= Trecho do documento =
******
O avanço na educação chegou aos locais mais afastados do Norte do País. Mas a situação na região era tão precária há 20 anos que, mesmo melhorando entre quatro e 12 vezes o Índice de Desenvolvimento Humano Municipal (IDHM) de Educação, divulgado neste ano e referente a 2010, cinco cidades apresentam um cenário abaixo da média nacional em 1991.
Os cinco últimos colocados no ranking tiveram índices de educação menor do que 0,279, resultado geral brasileiro em 1991: as cidades paraenses de Melgaço e Chaves, além de Atalaia do Norte e Itamarati, no Amazonas, e Uiramutã, em Roraima.
Uma delas tem hoje 3% dos jovens no ensino superior – número baixo, mas um avanço em relação ao registrado 20 anos atrás, quando a cidade não tinha nenhum universitário. Outra localidade viu seu IDHM de educação crescer oito vezes, mesmo assim, praticamente metade da sua população é analfabeta.
Segundo dados do relatório do Instituto de Pesquisa Econômica Aplicada (Ipea), dos 1.588 municípios que apresentaram crescimento muito acima da média, 58,7% estão localizados na região Nordeste e 15,3% na região Norte. Ao mesmo tempo, essas duas regiões tem mais de 90% de seus municípios nas faixas de baixo e muito baixo no índice de educação.
******
= Material fornecido =
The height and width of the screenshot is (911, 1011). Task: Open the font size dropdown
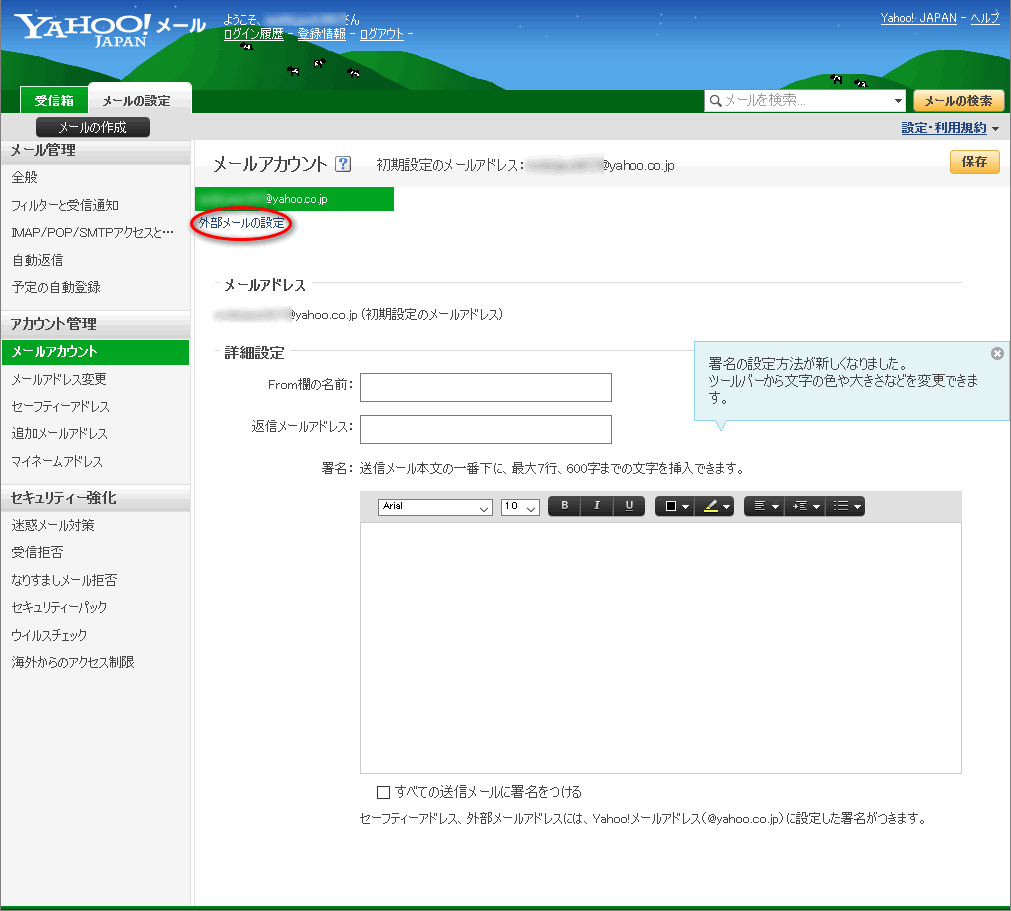pyautogui.click(x=520, y=507)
******
= Tarefas a realizar =
• a. No trecho sobre educação, qual foi o resultado geral brasileiro no índice de educação em 1991?
• b. Segundo o trecho sobre educação, por que cinco cidades do Norte ainda estão abaixo da média nacional de 1991, mesmo com a melhora do IDHM de Educação? Responda em até três frases.
• c. Dê continuidade ao trecho sobre educação a partir da última frase.
A listagem não tem relação com o trecho sobre educação.

= Resultados do exercício =
• a. 0,279.

• b. A situação na região era tão precária há 20 anos que, mesmo com o IDHM de Educação melhorando entre quatro e 12 vezes, essas cidades seguem com índices menores do que 0,279, o resultado geral brasileiro de 1991.

• c.
Com ainda muito a melhorar, o Norte brasileiro precisa vencer desafios como a dificuldade de acesso de comunidades ribeirinhas e indígenas à escola e a deficitária capacitação de boa parte de seus professores. Conheça, a seguir, um pouco mais sobre as cinco cidades cuja educação não ultrapassou o IDHM brasileiro de 20 anos atrás.
Faltam professores indígenas em Uiramutã
Uiramutã é um pequeno município de Roraima com 8.375 habitantes, localizado próximo à divisa com a Guiana. Seu IDHM de Educação subiu de 0,045 em 1991 para 0,276 em 2010, cerca de seis vezes. A cidade, que ficou com o quinto pior índice, tem 90% da população indígena. Segundo dados do Censo Escolar 2012, os estudantes indígenas estão distribuídos em 248 escolas e representam 65% dos matriculados na rede estadual do município. Na maioria das aldeias, fala-se apenas a língua indígena.
Em relação à frequência escolar, das crianças de 6 a 14 anos, 39,79% não frequentavam a escola em 2010. Já entre os jovens de 15 a 17 anos, 38,42% cursavam o ensino fundamental. Da população adulta, 38,5% é analfabeta. Em 2010, a expectativa de anos de estudo entre as crianças foi de 4,73. Exceção entre as cinco piores cidades, Uiramutã viu essa média cair: em 1991, se esperava um período de 5,53 anos na escola.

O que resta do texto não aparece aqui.